» **Required work**:
What you give back must match the data character for character.

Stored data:
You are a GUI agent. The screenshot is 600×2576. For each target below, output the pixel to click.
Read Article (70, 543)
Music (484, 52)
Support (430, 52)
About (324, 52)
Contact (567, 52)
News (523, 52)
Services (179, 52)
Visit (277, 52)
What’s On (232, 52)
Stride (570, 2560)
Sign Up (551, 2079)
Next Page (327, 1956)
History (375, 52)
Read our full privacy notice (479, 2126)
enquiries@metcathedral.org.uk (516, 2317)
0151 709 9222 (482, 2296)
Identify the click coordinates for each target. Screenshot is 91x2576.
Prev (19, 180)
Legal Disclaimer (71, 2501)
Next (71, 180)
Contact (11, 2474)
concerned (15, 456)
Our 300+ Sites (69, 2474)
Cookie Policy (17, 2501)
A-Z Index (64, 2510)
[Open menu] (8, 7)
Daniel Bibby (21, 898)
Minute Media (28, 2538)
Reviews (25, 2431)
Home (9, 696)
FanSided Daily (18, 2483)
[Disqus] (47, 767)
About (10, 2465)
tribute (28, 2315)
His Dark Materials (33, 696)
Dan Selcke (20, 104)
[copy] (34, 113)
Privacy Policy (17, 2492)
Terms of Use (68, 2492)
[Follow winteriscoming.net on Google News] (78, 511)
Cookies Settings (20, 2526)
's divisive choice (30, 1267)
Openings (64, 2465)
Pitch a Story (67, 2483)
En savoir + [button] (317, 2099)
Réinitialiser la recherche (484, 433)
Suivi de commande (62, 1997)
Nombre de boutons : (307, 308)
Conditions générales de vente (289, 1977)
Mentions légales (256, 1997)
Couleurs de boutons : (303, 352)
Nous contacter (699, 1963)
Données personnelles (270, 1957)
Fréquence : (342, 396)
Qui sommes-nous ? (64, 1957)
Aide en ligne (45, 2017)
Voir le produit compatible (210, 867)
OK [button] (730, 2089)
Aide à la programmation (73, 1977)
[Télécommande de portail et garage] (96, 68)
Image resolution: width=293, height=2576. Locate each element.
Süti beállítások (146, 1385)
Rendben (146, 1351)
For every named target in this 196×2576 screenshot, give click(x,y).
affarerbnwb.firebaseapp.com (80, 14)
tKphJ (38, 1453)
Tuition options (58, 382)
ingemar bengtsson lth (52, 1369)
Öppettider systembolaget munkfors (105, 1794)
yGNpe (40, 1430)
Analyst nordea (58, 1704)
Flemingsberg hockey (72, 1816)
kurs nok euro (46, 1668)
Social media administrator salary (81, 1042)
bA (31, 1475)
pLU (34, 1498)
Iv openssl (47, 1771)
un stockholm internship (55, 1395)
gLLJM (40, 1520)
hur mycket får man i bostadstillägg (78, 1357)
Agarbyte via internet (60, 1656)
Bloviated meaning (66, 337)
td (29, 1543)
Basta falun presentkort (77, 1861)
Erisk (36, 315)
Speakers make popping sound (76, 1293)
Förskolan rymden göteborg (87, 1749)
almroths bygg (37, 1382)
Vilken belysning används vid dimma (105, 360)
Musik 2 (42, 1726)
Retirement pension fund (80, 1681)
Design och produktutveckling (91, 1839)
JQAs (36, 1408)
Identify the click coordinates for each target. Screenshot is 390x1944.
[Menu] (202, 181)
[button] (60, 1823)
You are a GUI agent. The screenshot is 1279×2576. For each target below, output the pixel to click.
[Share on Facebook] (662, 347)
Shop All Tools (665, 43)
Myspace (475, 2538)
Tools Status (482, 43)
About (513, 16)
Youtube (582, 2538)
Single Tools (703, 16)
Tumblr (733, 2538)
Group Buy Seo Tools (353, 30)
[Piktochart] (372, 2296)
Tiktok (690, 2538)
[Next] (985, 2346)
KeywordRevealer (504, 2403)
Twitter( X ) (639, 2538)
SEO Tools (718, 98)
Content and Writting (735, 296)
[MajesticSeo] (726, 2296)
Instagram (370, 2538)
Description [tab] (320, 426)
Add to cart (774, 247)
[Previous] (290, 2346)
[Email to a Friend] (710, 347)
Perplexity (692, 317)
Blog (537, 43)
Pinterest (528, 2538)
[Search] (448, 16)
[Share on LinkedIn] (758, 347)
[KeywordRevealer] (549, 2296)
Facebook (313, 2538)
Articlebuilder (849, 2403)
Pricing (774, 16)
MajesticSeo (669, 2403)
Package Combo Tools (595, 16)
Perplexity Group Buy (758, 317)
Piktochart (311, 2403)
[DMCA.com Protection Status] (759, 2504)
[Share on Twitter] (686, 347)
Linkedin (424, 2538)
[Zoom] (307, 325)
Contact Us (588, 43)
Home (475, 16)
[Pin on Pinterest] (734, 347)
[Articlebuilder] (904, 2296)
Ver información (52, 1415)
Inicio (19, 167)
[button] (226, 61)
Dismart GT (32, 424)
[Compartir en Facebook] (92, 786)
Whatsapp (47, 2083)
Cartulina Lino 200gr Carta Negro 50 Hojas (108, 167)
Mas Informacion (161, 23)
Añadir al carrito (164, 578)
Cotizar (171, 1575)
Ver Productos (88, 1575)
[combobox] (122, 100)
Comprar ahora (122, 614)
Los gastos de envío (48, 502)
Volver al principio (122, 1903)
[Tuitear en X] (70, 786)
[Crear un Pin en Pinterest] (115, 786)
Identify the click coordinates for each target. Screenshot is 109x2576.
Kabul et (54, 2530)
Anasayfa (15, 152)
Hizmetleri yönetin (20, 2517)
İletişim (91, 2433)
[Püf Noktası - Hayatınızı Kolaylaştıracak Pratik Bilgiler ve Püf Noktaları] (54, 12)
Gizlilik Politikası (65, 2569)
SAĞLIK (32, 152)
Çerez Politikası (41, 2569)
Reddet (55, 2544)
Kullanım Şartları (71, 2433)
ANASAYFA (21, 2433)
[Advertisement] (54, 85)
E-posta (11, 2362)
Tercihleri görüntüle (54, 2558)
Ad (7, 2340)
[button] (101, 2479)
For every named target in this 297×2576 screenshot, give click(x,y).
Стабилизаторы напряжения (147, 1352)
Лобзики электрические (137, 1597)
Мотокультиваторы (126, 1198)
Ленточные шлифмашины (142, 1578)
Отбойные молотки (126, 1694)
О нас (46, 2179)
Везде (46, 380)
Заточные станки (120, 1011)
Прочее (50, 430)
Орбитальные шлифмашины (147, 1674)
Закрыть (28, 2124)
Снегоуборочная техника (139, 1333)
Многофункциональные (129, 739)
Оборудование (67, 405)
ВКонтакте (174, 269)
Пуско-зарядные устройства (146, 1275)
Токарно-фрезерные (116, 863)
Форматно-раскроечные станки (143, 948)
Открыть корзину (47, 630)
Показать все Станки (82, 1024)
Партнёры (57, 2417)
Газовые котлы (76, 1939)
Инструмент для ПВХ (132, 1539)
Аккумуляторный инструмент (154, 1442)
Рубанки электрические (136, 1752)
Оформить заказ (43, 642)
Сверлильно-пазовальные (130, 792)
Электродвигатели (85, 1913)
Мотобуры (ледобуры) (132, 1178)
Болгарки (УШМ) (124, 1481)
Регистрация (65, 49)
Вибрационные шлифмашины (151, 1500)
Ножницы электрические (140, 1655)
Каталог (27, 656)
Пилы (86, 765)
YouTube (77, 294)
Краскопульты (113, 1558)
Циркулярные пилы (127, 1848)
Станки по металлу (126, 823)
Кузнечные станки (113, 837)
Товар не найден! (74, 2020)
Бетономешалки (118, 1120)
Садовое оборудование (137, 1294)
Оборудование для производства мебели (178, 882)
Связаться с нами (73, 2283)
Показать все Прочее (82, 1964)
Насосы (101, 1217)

» **Solution to this problem**:
You are a GUI agent. The screenshot is 600×2576. For each target below, output the pixel to click.
Read Article (70, 543)
Music (484, 52)
Support (430, 52)
About (324, 52)
Contact (567, 52)
News (523, 52)
Services (179, 52)
Visit (277, 52)
What’s On (232, 52)
Stride (570, 2560)
Sign Up (551, 2079)
Next Page (327, 1956)
History (375, 52)
Read our full privacy notice (479, 2126)
enquiries@metcathedral.org.uk (516, 2317)
0151 709 9222 (482, 2296)
Identify the click coordinates for each target. Screenshot is 91x2576.
Prev (19, 180)
Legal Disclaimer (71, 2501)
Next (71, 180)
Contact (11, 2474)
concerned (15, 456)
Our 300+ Sites (69, 2474)
Cookie Policy (17, 2501)
A-Z Index (64, 2510)
[Open menu] (8, 7)
Daniel Bibby (21, 898)
Minute Media (28, 2538)
Reviews (25, 2431)
Home (9, 696)
FanSided Daily (18, 2483)
[Disqus] (47, 767)
About (10, 2465)
tribute (28, 2315)
His Dark Materials (33, 696)
Dan Selcke (20, 104)
[copy] (34, 113)
Privacy Policy (17, 2492)
Terms of Use (68, 2492)
[Follow winteriscoming.net on Google News] (78, 511)
Cookies Settings (20, 2526)
's divisive choice (30, 1267)
Openings (64, 2465)
Pitch a Story (67, 2483)
En savoir + [button] (317, 2099)
Réinitialiser la recherche (484, 433)
Suivi de commande (62, 1997)
Nombre de boutons : (307, 308)
Conditions générales de vente (289, 1977)
Mentions légales (256, 1997)
Couleurs de boutons : (303, 352)
Nous contacter (699, 1963)
Données personnelles (270, 1957)
Fréquence : (342, 396)
Qui sommes-nous ? (64, 1957)
Aide en ligne (45, 2017)
Voir le produit compatible (210, 867)
OK [button] (730, 2089)
Aide à la programmation (73, 1977)
[Télécommande de portail et garage] (96, 68)
Image resolution: width=293, height=2576. Locate each element.
Süti beállítások (146, 1385)
Rendben (146, 1351)
For every named target in this 196×2576 screenshot, give click(x,y).
affarerbnwb.firebaseapp.com (80, 14)
tKphJ (38, 1453)
Tuition options (58, 382)
ingemar bengtsson lth (52, 1369)
Öppettider systembolaget munkfors (105, 1794)
yGNpe (40, 1430)
Analyst nordea (58, 1704)
Flemingsberg hockey (72, 1816)
kurs nok euro (46, 1668)
Social media administrator salary (81, 1042)
bA (31, 1475)
pLU (34, 1498)
Iv openssl (47, 1771)
un stockholm internship (55, 1395)
gLLJM (40, 1520)
hur mycket får man i bostadstillägg (78, 1357)
Agarbyte via internet (60, 1656)
Bloviated meaning (66, 337)
td (29, 1543)
Basta falun presentkort (77, 1861)
Erisk (36, 315)
Speakers make popping sound (76, 1293)
Förskolan rymden göteborg (87, 1749)
almroths bygg (37, 1382)
Vilken belysning används vid dimma (105, 360)
Musik 2 (42, 1726)
Retirement pension fund (80, 1681)
Design och produktutveckling (91, 1839)
JQAs (36, 1408)
Identify the click coordinates for each target. Screenshot is 390x1944.
[Menu] (202, 181)
[button] (60, 1823)
You are a GUI agent. The screenshot is 1279×2576. For each target below, output the pixel to click.
[Share on Facebook] (662, 347)
Shop All Tools (665, 43)
Myspace (475, 2538)
Tools Status (482, 43)
About (513, 16)
Youtube (582, 2538)
Single Tools (703, 16)
Tumblr (733, 2538)
Group Buy Seo Tools (353, 30)
[Piktochart] (372, 2296)
Tiktok (690, 2538)
[Next] (985, 2346)
KeywordRevealer (504, 2403)
Twitter( X ) (639, 2538)
SEO Tools (718, 98)
Content and Writting (735, 296)
[MajesticSeo] (726, 2296)
Instagram (370, 2538)
Description [tab] (320, 426)
Add to cart (774, 247)
[Previous] (290, 2346)
[Email to a Friend] (710, 347)
Perplexity (692, 317)
Blog (537, 43)
Pinterest (528, 2538)
[Search] (448, 16)
[Share on LinkedIn] (758, 347)
[KeywordRevealer] (549, 2296)
Facebook (313, 2538)
Articlebuilder (849, 2403)
Pricing (774, 16)
MajesticSeo (669, 2403)
Package Combo Tools (595, 16)
Perplexity Group Buy (758, 317)
Piktochart (311, 2403)
[DMCA.com Protection Status] (759, 2504)
[Share on Twitter] (686, 347)
Linkedin (424, 2538)
[Zoom] (307, 325)
Contact Us (588, 43)
Home (475, 16)
[Pin on Pinterest] (734, 347)
[Articlebuilder] (904, 2296)
Ver información (52, 1415)
Inicio (19, 167)
[button] (226, 61)
Dismart GT (32, 424)
[Compartir en Facebook] (92, 786)
Whatsapp (47, 2083)
Cartulina Lino 200gr Carta Negro 50 Hojas (108, 167)
Mas Informacion (161, 23)
Añadir al carrito (164, 578)
Cotizar (171, 1575)
Ver Productos (88, 1575)
[combobox] (122, 100)
Comprar ahora (122, 614)
Los gastos de envío (48, 502)
Volver al principio (122, 1903)
[Tuitear en X] (70, 786)
[Crear un Pin en Pinterest] (115, 786)
Identify the click coordinates for each target. Screenshot is 109x2576.
Kabul et (54, 2530)
Anasayfa (15, 152)
Hizmetleri yönetin (20, 2517)
İletişim (91, 2433)
[Püf Noktası - Hayatınızı Kolaylaştıracak Pratik Bilgiler ve Püf Noktaları] (54, 12)
Gizlilik Politikası (65, 2569)
SAĞLIK (32, 152)
Çerez Politikası (41, 2569)
Reddet (55, 2544)
Kullanım Şartları (71, 2433)
ANASAYFA (21, 2433)
[Advertisement] (54, 85)
E-posta (11, 2362)
Tercihleri görüntüle (54, 2558)
Ad (7, 2340)
[button] (101, 2479)
For every named target in this 297×2576 screenshot, give click(x,y).
Стабилизаторы напряжения (147, 1352)
Лобзики электрические (137, 1597)
Мотокультиваторы (126, 1198)
Ленточные шлифмашины (142, 1578)
Отбойные молотки (126, 1694)
О нас (46, 2179)
Везде (46, 380)
Заточные станки (120, 1011)
Прочее (50, 430)
Орбитальные шлифмашины (147, 1674)
Закрыть (28, 2124)
Снегоуборочная техника (139, 1333)
Многофункциональные (129, 739)
Оборудование (67, 405)
ВКонтакте (174, 269)
Пуско-зарядные устройства (146, 1275)
Токарно-фрезерные (116, 863)
Форматно-раскроечные станки (143, 948)
Открыть корзину (47, 630)
Показать все Станки (82, 1024)
Партнёры (57, 2417)
Газовые котлы (76, 1939)
Инструмент для ПВХ (132, 1539)
Аккумуляторный инструмент (154, 1442)
Рубанки электрические (136, 1752)
Оформить заказ (43, 642)
Сверлильно-пазовальные (130, 792)
Электродвигатели (85, 1913)
Мотобуры (ледобуры) (132, 1178)
Болгарки (УШМ) (124, 1481)
Регистрация (65, 49)
Вибрационные шлифмашины (151, 1500)
Ножницы электрические (140, 1655)
Каталог (27, 656)
Пилы (86, 765)
YouTube (77, 294)
Краскопульты (113, 1558)
Циркулярные пилы (127, 1848)
Станки по металлу (126, 823)
Кузнечные станки (113, 837)
Товар не найден! (74, 2020)
Бетономешалки (118, 1120)
Садовое оборудование (137, 1294)
Оборудование для производства мебели (178, 882)
Связаться с нами (73, 2283)
Показать все Прочее (82, 1964)
Насосы (101, 1217)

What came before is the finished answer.